Last January, I was at my son’s hockey game just prior to leaving for Uganda on assignment for this magazine. A parent asked me if I had ever been to Africa. I thought for a moment and realized this would be my third trip to the continent. In 15 years, my work for St. Thomas has taken me around the globe with my camera, lights, microphones and tripod. I never travel light.

I have never traveled anywhere for St. Thomas without learning something. And much of what I have learned came from watching people’s hands.

On this recent trip to Uganda, I was filming in the street outside of Hope Medical’s Kasubi Clinic in the capital city of Kampala, surrounded by a group of kids. One had his hand on my microphone cable, another his hand on my tripod and a third with his hand on my back. They were all just curious - anxious to make a connection to me or my gear.

My first trip to Africa was to Nairobi, Kenya, in January 2003, with St. Thomas students and surgeons from Children’s Heartlink. The students were there to do a documentary on the work of the surgeons. I watched in awe as the hands of a surgeon opened a small child’s chest, stopped her heart, repaired it, and started it up again - all to give her a chance at a longer and healthier life.

When I went to Cuba with Coach Dennis Denning and his Tommie baseball team in January 2000, I watched Denning’s right hand as he held his index finger above his head while talking to his players. "Play hard," he said, "because your opponents want you to. Play with passion and respect."

When in Rome in 2000, it was respect for the pope I was concerned about. I used my own hands as signals to communicate with a Vatican police officer who escorted me up the steps of St. Peter’s to shoot footage of our group with John Paul II. The guard held my right elbow the entire time, and when he felt I had enough video he squeezed my elbow and lowered my arm and camera. He guided me back down the stairs and gave me a look, as if to say, I just did you a favor.

In Bogota, Colombia, in 2009, it was the hands of a nun holding an infant in her arms that touched me. Sister Valeriana Garcia-Martin runs Hogares Luz y Vida, a home for abandoned and terminally ill children. She received an award of $100,000 from the Opus Prize Foundation for the work of her hands. I later discovered the child she was holding died shortly after we left. I was comforted knowing that she loved that child and all those in her care as if they were her own.

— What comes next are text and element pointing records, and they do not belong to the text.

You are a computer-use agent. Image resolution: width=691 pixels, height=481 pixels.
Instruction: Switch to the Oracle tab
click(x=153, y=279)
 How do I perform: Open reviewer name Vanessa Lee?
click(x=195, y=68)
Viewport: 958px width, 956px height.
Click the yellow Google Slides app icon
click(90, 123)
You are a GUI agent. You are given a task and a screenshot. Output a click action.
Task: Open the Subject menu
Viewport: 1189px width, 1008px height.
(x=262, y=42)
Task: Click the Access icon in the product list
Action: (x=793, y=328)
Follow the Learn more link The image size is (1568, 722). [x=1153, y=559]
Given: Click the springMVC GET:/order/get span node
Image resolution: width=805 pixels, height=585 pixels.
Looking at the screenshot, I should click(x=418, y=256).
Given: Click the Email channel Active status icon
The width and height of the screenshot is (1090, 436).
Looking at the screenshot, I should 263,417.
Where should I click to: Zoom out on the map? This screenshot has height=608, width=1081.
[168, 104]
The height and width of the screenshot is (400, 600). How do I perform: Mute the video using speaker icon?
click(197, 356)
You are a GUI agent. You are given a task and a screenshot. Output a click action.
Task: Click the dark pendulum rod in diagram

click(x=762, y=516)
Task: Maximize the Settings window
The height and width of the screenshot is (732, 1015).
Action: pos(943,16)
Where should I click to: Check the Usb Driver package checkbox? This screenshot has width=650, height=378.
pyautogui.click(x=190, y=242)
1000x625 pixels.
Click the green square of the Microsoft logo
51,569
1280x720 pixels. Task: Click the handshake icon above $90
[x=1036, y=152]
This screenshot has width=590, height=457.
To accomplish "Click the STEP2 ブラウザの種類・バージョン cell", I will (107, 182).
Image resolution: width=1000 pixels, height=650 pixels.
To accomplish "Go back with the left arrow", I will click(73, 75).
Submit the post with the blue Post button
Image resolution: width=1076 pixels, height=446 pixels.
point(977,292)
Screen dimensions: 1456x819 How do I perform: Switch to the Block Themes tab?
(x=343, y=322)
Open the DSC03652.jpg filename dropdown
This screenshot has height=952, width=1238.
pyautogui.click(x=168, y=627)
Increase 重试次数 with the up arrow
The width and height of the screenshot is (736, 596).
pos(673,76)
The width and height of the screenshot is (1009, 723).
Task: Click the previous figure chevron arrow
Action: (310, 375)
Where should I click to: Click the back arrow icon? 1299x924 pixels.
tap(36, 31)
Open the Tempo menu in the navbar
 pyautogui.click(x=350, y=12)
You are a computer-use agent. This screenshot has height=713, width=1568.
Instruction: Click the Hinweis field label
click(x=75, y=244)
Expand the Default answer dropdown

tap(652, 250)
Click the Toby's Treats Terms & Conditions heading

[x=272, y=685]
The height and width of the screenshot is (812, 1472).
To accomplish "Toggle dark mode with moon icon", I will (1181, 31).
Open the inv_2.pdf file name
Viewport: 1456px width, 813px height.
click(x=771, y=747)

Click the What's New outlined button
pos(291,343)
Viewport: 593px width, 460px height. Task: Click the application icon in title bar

And Father Dennis Dease treated all those he met in Kampala as though they were friends or family. He put his hands on their shoulder. He shook their hands. He held their hands. And to the children he met, it was "high fives." He used his hands as a pastoral tool, reaching out to touch the lives and spirits of those he had just met.

They say a person’s eyes are the gateway to their soul. Perhaps, their hands are a reflection of their spirit.